● **RECORDS PROVIDED**

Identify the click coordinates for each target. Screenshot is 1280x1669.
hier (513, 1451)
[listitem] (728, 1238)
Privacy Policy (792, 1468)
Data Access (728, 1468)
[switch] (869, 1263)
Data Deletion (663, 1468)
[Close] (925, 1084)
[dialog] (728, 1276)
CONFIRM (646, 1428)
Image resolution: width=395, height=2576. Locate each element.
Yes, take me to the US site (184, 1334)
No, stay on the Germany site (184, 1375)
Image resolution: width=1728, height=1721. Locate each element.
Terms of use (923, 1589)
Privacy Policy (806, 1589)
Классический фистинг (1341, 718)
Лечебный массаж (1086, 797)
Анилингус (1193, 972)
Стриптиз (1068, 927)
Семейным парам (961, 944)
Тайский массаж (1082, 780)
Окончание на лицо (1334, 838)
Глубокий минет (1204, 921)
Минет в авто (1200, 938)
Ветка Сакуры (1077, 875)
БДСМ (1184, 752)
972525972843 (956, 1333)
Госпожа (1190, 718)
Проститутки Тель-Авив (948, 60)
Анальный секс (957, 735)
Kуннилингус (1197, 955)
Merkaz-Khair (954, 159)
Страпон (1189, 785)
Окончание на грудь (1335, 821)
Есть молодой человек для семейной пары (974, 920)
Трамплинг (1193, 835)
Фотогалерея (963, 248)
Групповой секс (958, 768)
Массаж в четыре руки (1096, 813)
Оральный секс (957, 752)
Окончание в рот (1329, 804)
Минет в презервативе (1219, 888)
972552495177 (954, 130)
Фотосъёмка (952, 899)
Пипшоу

● **THE TASK**
In this exercise, give every record above again exactly.

● **PROBLEM SOLUTION**
Identify the click coordinates for each target. Screenshot is 1280x1669.
hier (513, 1451)
[listitem] (728, 1238)
Privacy Policy (792, 1468)
Data Access (728, 1468)
[switch] (869, 1263)
Data Deletion (663, 1468)
[Close] (925, 1084)
[dialog] (728, 1276)
CONFIRM (646, 1428)
Image resolution: width=395, height=2576. Locate each element.
Yes, take me to the US site (184, 1334)
No, stay on the Germany site (184, 1375)
Image resolution: width=1728, height=1721. Locate each element.
Terms of use (923, 1589)
Privacy Policy (806, 1589)
Классический фистинг (1341, 718)
Лечебный массаж (1086, 797)
Анилингус (1193, 972)
Стриптиз (1068, 927)
Семейным парам (961, 944)
Тайский массаж (1082, 780)
Окончание на лицо (1334, 838)
Глубокий минет (1204, 921)
Минет в авто (1200, 938)
Ветка Сакуры (1077, 875)
БДСМ (1184, 752)
972525972843 (956, 1333)
Госпожа (1190, 718)
Проститутки Тель-Авив (948, 60)
Анальный секс (957, 735)
Kуннилингус (1197, 955)
Merkaz-Khair (954, 159)
Страпон (1189, 785)
Окончание на грудь (1335, 821)
Есть молодой человек для семейной пары (974, 920)
Трамплинг (1193, 835)
Фотогалерея (963, 248)
Групповой секс (958, 768)
Массаж в четыре руки (1096, 813)
Оральный секс (957, 752)
Окончание в рот (1329, 804)
Минет в презервативе (1219, 888)
972552495177 (954, 130)
Фотосъёмка (952, 899)
Пипшоу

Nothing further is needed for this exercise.